- Provided data
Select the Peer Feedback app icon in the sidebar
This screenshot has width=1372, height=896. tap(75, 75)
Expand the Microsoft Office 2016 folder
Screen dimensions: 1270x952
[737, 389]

- Problem description
Reproduce the records above word for word.

- Final answer
Select the Peer Feedback app icon in the sidebar
This screenshot has width=1372, height=896. tap(75, 75)
Expand the Microsoft Office 2016 folder
Screen dimensions: 1270x952
[737, 389]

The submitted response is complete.